The Supreme Court on Monday gave police officers protection from lawsuits that result from high-speed car chases, ruling against a Georgia teenager who was paralyzed after his car was run off the road.I live in Southern California which is the home of the high speed pursuit. Rarely a day goes by without one or more, and they often tie up the local channels for however long they last. Just last week we had an idiot driving around L.A. for over 90 minutes while the media choppers hovered overhead carrying the whole thing live on several L.A. channels. The car was driving with no front tires at all, the the cops looked absolutely inept as they tried, feebly at times, to stop him.
In a case that turned on a video of the chase in suburban Atlanta, Justice Antonin Scalia said law enforcement officers do not have to call off pursuit of a fleeing motorist when they reasonably expect that other people could be hurt.
Rather, officers can take measures to stop the car without putting themselves at risk of civil rights lawsuits.
"A police officer's attempt to terminate a dangerous high-speed car chase that threatens the lives of innocent bystanders does not violate the Fourth Amendment, even when it places the fleeing motorist at risk of serious injury or death," Scalia said.

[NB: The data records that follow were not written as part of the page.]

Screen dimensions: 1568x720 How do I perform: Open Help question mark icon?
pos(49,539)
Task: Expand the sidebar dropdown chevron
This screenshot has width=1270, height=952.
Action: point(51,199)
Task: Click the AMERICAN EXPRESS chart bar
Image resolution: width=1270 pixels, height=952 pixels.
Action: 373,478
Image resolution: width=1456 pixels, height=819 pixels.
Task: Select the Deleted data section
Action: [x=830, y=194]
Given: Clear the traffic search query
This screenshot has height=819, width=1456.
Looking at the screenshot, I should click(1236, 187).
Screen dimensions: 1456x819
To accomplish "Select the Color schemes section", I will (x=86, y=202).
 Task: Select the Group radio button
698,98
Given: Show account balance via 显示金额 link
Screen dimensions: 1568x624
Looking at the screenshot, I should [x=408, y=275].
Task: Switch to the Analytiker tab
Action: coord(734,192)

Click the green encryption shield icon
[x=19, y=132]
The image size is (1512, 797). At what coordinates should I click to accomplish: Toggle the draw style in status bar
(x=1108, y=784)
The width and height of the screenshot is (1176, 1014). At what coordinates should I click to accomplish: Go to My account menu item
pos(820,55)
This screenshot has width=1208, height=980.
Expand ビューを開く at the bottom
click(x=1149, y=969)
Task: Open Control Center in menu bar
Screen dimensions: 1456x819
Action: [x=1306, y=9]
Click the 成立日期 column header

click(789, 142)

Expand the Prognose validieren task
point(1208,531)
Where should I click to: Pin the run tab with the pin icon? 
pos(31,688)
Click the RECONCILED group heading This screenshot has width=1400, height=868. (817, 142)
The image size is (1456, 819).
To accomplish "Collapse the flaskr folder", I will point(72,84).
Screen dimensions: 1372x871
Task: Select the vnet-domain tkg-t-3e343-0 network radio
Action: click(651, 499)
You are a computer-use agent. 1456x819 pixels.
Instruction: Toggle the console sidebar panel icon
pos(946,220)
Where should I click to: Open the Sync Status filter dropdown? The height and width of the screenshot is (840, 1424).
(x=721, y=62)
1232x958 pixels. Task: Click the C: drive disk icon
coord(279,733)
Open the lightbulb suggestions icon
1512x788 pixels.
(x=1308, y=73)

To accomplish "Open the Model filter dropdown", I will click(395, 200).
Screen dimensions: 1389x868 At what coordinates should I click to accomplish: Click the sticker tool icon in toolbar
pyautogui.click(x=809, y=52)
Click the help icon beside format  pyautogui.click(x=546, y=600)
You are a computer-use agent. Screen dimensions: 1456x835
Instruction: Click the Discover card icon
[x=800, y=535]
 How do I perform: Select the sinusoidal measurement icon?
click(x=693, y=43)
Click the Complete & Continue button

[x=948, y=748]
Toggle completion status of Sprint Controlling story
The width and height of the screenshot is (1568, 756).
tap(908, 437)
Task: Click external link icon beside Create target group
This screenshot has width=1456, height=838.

The court sided 8-1 with former Coweta County sheriff's deputy Timothy Scott, who rammed a fleeing black Cadillac on a two-lane, rain-slicked road in March 2001.
Victor Harris, the 19-year-old driver of the Cadillac, lost control and his car ended up at the bottom of an embankment. The nighttime chase took place at roughly 90 miles an hour.
If suspects in these cases were allowed to sue the cops everytime one of them got hurt in a pursuit, we've have nothing but chaos as the cops would never be able to chase anyone, regardless of what they had done and the bad guys would get a free pass with every attempted car stop. I'm glad they got this one right.